- Problem requirements -
Across the records that follow, count each line holding "help", and write only the total.

- Provided material -
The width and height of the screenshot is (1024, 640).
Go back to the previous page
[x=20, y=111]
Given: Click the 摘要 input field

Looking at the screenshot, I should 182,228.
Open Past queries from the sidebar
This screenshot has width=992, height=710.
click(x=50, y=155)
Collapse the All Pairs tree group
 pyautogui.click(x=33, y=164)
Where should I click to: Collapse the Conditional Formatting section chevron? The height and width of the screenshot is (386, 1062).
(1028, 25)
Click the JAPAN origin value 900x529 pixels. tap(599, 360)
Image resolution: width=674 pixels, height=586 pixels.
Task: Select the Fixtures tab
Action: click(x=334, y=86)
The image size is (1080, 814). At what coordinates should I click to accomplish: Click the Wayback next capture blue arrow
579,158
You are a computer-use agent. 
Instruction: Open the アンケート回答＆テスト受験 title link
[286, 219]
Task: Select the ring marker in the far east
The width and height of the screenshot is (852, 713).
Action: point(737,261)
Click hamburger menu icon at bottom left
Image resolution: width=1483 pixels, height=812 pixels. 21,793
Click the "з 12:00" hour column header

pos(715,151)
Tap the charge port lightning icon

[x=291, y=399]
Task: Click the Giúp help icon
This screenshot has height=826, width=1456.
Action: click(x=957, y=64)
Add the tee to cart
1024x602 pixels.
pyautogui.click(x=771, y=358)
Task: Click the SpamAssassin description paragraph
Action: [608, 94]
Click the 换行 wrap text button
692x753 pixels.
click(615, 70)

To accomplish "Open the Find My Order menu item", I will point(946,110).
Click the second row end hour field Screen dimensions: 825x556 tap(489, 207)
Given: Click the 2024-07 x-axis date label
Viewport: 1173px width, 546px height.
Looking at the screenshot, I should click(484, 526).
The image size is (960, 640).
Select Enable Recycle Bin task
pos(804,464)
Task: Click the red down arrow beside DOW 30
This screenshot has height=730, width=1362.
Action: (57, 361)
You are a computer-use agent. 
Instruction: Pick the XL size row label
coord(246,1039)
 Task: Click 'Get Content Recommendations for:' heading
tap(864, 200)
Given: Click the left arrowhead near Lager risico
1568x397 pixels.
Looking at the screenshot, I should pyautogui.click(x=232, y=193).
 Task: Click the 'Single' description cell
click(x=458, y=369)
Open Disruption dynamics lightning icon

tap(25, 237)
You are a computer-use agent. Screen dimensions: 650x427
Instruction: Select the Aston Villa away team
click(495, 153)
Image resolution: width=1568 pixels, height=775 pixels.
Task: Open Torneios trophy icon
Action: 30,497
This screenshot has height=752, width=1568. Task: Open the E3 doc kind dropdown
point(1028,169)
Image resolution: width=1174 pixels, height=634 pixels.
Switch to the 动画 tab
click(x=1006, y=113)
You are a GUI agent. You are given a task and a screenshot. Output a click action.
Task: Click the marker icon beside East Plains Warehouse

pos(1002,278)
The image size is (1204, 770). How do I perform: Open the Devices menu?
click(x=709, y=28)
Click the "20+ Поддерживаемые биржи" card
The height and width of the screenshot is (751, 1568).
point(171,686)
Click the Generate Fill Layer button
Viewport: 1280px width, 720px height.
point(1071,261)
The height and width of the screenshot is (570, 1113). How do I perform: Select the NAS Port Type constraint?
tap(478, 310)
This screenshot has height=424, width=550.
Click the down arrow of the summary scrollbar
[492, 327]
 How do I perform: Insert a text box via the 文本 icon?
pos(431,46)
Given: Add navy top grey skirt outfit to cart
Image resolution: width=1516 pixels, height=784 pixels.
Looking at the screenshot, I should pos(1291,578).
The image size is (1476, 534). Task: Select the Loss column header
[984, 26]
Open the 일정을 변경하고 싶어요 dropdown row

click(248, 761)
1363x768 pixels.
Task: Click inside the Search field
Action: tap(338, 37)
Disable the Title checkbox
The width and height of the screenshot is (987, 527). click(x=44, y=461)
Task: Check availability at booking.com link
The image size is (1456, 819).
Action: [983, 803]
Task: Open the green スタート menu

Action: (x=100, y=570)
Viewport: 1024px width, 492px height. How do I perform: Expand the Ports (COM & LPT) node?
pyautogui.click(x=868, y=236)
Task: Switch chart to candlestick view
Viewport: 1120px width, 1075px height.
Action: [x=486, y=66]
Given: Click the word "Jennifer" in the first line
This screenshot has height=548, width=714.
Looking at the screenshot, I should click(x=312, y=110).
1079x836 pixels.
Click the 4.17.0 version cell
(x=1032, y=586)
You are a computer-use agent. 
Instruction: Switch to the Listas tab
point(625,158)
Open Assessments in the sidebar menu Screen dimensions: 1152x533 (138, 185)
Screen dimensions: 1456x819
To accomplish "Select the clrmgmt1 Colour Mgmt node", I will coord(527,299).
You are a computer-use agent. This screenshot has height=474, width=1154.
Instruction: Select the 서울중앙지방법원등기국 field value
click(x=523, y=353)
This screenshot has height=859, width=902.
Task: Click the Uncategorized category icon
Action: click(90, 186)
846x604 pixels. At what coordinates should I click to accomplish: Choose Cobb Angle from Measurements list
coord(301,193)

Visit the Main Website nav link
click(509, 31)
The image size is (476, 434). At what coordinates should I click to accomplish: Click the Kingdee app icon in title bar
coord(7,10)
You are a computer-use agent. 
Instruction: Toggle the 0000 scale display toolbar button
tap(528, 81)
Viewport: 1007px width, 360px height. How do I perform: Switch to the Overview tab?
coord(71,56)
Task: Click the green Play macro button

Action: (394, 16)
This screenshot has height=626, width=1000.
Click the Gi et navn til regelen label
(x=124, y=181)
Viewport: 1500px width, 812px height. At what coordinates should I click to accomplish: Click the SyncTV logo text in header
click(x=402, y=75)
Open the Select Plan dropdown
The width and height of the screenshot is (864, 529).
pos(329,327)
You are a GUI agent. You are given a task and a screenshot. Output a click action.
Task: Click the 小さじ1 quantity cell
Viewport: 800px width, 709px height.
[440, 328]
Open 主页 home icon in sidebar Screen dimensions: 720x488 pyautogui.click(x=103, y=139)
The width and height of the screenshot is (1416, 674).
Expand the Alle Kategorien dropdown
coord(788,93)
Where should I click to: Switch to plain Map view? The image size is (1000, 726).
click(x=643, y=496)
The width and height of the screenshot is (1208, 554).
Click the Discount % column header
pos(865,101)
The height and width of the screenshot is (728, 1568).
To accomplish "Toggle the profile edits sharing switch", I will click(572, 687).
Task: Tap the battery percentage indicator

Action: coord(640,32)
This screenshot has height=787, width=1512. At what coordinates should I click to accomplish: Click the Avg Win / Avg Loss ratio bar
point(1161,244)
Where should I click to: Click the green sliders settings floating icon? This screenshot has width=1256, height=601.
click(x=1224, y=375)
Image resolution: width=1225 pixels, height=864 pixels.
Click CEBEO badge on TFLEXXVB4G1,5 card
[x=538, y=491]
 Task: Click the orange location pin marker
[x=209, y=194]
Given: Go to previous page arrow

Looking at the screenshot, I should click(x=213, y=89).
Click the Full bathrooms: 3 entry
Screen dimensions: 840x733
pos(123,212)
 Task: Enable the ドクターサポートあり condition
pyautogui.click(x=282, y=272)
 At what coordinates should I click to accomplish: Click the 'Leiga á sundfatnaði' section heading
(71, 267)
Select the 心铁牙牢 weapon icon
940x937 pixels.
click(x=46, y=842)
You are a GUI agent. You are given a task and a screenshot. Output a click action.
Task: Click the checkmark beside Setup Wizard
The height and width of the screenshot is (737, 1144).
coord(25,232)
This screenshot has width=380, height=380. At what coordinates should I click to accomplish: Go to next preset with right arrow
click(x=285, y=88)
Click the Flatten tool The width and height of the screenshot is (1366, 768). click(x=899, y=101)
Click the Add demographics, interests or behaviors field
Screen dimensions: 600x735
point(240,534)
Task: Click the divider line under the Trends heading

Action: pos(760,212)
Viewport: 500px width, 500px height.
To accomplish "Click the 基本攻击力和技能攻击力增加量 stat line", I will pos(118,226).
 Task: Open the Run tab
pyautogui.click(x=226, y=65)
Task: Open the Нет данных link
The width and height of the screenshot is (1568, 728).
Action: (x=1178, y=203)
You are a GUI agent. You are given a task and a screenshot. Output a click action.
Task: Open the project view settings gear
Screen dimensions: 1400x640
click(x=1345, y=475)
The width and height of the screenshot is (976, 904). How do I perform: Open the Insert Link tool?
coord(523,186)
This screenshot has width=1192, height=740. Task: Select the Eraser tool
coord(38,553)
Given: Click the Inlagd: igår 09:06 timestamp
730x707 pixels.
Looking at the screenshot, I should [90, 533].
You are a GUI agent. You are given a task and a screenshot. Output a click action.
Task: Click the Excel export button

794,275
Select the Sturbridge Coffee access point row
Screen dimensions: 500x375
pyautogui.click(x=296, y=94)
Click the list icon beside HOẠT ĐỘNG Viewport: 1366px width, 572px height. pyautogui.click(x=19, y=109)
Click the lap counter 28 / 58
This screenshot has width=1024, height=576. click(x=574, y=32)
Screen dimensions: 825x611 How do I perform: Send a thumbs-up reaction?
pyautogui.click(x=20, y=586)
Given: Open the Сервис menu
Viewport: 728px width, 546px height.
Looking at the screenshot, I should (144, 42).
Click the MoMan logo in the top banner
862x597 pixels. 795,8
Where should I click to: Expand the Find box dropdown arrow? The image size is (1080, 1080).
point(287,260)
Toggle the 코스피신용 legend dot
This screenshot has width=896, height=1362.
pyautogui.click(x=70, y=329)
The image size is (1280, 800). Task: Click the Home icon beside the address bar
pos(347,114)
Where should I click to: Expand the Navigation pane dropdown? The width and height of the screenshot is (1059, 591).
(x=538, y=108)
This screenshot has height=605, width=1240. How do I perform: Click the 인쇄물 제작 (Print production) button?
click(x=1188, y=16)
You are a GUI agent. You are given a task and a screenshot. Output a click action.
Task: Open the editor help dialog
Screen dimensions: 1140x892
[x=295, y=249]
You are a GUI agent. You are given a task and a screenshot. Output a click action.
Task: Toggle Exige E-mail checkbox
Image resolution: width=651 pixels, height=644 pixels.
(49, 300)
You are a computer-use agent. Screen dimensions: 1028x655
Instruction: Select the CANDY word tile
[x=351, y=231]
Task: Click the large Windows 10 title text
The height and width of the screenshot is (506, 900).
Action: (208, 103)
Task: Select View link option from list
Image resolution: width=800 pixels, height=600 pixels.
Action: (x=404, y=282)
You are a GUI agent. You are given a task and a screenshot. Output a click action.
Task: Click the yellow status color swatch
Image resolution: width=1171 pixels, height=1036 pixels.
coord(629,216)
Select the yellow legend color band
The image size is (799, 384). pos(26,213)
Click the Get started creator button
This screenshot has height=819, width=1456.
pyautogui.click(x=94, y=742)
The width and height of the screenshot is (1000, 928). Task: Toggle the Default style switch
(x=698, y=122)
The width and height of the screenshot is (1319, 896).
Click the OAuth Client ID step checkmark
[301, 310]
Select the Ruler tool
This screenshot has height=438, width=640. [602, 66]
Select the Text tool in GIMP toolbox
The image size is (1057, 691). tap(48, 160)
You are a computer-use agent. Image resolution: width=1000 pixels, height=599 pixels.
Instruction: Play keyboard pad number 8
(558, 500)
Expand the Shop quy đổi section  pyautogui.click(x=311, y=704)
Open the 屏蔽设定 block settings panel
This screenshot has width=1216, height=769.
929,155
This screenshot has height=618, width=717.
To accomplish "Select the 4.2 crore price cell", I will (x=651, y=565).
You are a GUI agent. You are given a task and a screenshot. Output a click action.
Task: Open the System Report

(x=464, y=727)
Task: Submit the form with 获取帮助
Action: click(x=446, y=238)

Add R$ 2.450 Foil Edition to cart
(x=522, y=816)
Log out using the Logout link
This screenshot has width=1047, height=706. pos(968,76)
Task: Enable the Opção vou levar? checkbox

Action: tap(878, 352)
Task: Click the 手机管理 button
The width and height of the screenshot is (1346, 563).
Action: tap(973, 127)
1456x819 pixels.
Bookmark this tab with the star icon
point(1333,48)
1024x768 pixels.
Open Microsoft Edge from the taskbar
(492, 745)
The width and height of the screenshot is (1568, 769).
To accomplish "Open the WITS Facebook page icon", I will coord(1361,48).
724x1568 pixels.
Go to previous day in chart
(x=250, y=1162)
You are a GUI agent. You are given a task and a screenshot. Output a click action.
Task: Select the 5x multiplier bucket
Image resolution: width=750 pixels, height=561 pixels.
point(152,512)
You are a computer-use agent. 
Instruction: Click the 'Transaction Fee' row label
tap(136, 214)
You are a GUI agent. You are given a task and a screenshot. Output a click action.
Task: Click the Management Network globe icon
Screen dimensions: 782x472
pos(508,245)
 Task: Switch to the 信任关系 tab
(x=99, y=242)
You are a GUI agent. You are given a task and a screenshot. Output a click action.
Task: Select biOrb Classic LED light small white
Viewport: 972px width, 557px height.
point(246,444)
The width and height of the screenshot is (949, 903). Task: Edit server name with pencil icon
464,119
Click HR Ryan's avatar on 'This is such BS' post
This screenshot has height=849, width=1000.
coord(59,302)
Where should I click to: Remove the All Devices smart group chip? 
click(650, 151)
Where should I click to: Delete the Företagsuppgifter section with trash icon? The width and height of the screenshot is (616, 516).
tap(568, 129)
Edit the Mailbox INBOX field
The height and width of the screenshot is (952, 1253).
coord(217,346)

- Exercise output -
2